Doing Asian Studies in Singapore/Asia: Exploring Epistemological and

Pedagogical Issues

Coordinators: Goh Beng Lan and Robbie Goh, Associate Professors, Southeast Asian Studies; English Language and Literature

Project Description and Scope

In recent years, debates on the “afterlives” of area studies have turned attention to regionally located scholarships as alternative sites from which Euro-American centric visions could be denaturalized. The project of recentering knowledge production back to regions themselves speaks directly to the challenge of de-centring and pluralizing social scientific discourse in the field of Asian Studies.

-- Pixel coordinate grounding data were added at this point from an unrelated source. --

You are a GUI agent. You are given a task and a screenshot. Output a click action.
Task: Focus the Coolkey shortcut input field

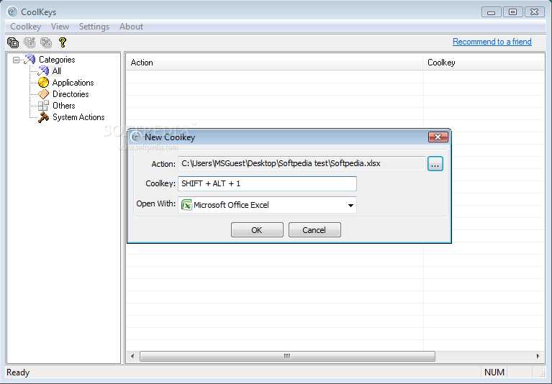coord(267,183)
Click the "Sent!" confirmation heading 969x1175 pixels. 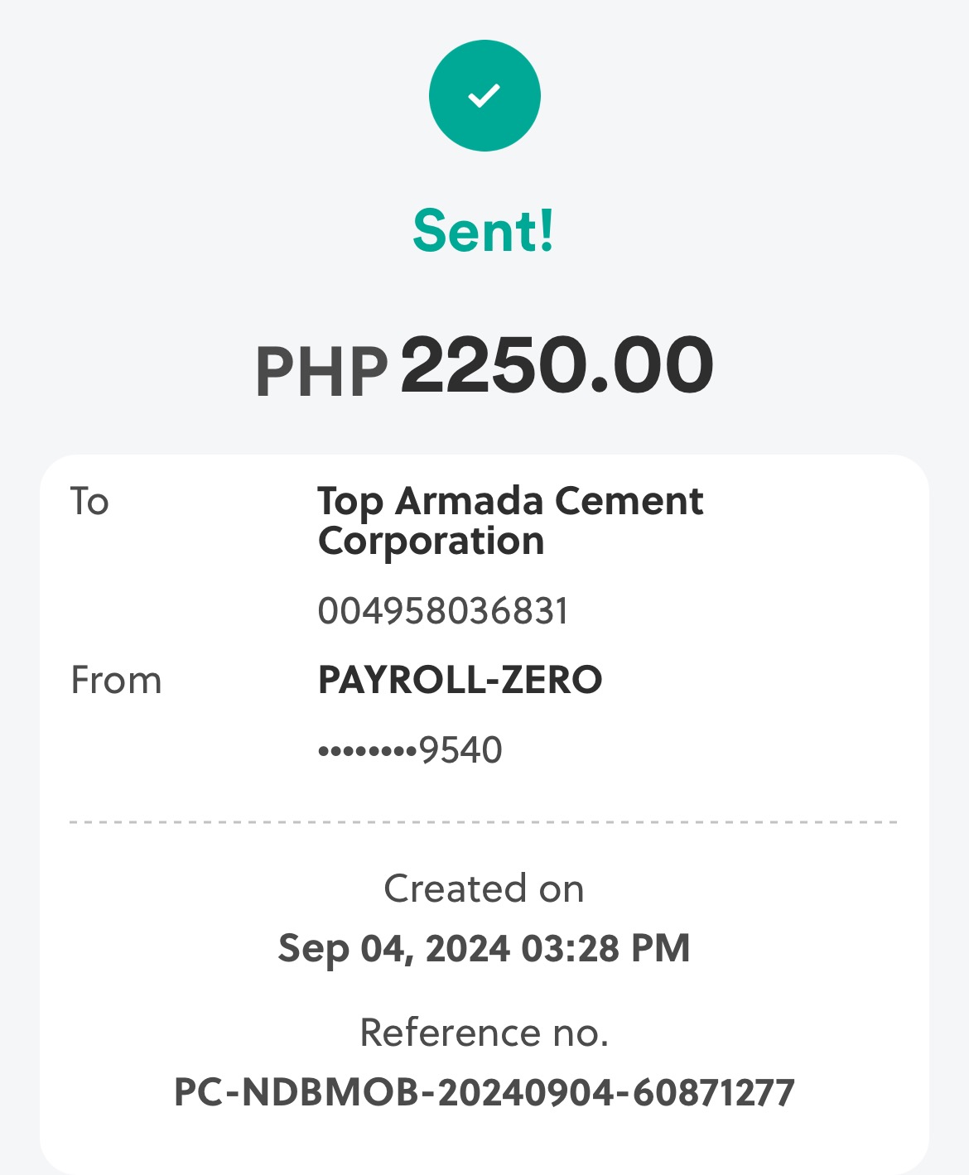484,231
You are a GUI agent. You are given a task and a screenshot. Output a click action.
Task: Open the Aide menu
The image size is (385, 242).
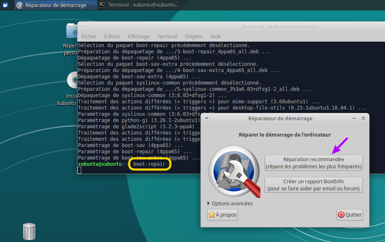pyautogui.click(x=215, y=37)
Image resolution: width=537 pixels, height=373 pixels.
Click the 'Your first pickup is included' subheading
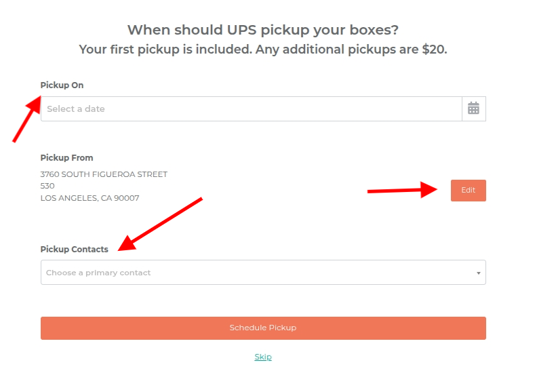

The relocation of Asian Studies back to the region itself poses epistemological and pedagogical challenges to the practice of Asian Studies at NUS: How can Asian Studies at NUS help contribute to a scholarly commitment to articulate the idioms of experience of the various Asian places and peoples in and on their own terms and in the process also contribute to epistemic dissent/difference which can effect changes in existing canons of knowledge?

The reading group will explore the above and other related concerns as it explores how doing Asian Studies at NUS at a time of changing stakes in knowledge production in a post-Cold War world can help forge a new diverse/polycentric universal project of knowledge that does not explicitly or implicitly return us to Eurocentric legacies?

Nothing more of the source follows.